A common challenge for students learning Irish is to identify a noun's gender. Any set of rules for doing so has many exceptions, but we try one set below to see how they get on against a representative set of pre-analysed sentences.

It is important to note that Soirbhíochas is a tool for showing how a rule and its exceptions combine to cover most or all circumstances. This is subtly different from seeing how adding each exception _changes_ the outcome (that's a nice to have for the future), but the simplest is that you _need to be able to know an exception only applies to cases that break the rule_. Hence we assume you know the gender and say "all words are masculine, unless they are feminine and slender..." instead of starting with you not knowing and saying "assume a word is masculine, unless it is slender". If this doesn't make sense, don't worry, but bear in mind that the graph below will not tell you how effective assuming slender words are feminine and non-slender words are masculine is, so if you can tell that, you're reading it wrong :) (but you could adjust the rules a bit to find out)

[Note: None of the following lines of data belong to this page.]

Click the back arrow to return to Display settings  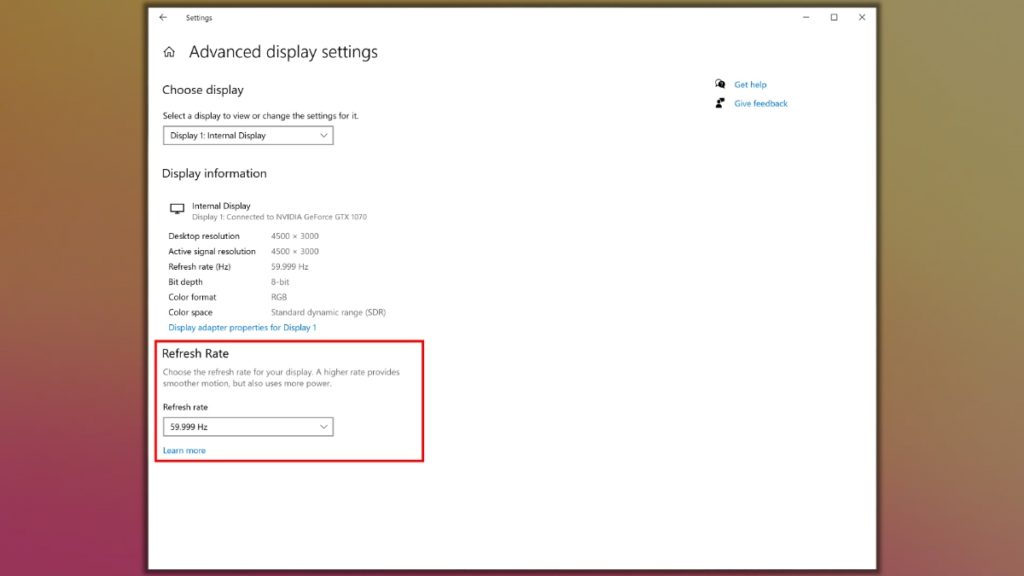163,17
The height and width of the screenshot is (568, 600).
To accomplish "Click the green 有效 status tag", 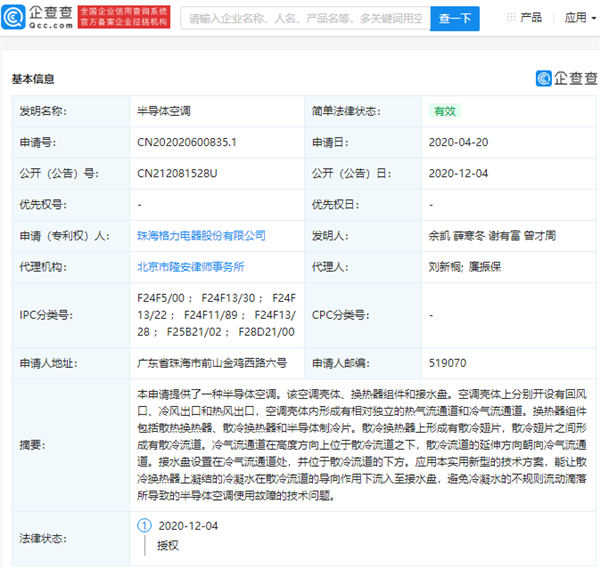I will (444, 112).
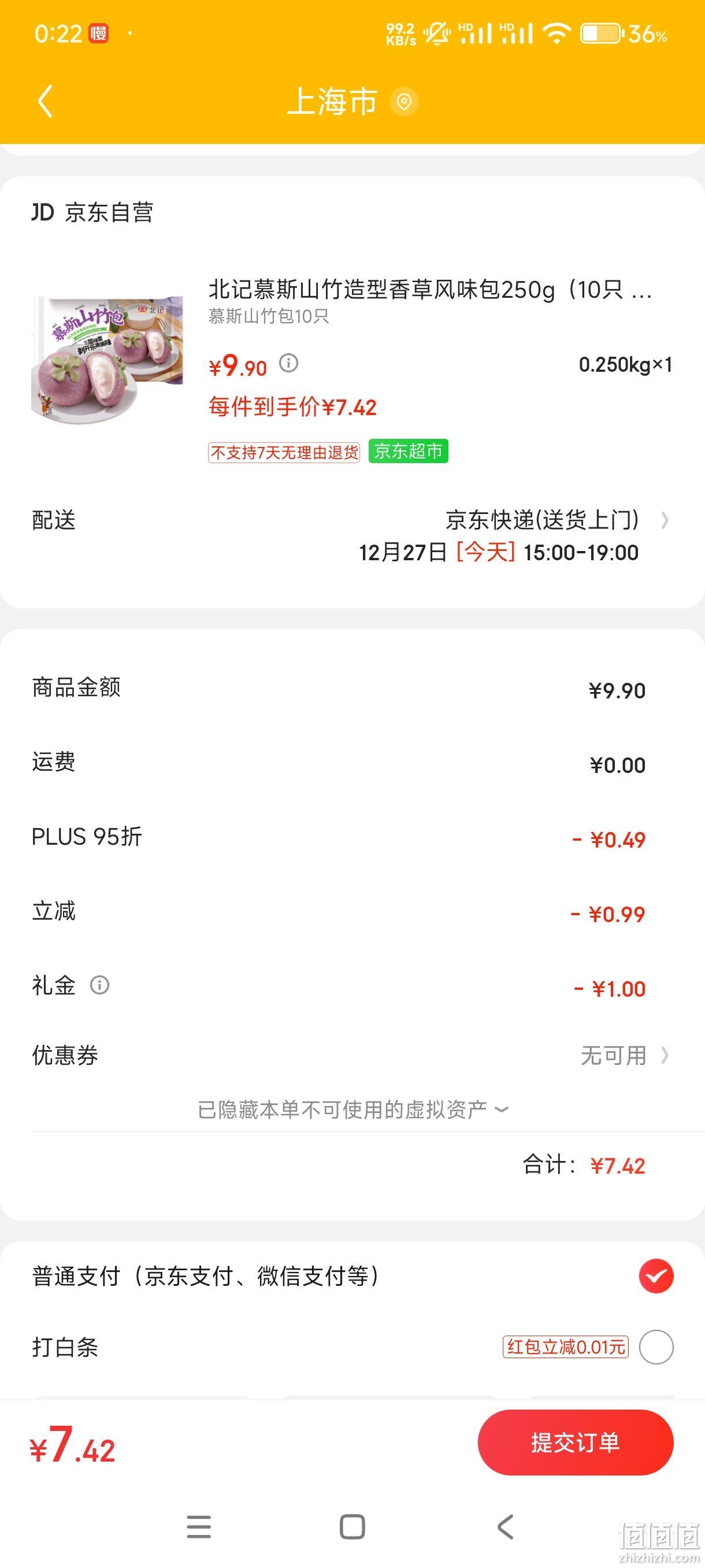
Task: Tap the 京东超市 green tag
Action: [408, 451]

The ruleset we use below is taken from [Wikibooks](https://en.wikibooks.org/wiki/Irish/Reference/Nouns) but it is a common sequence. The order is mixed a little, as it is a more accurate (but not perfect) assumption that a country or language is feminine, than determining whether it is "feminine _and_ slender" if you don't know the gender in the first place.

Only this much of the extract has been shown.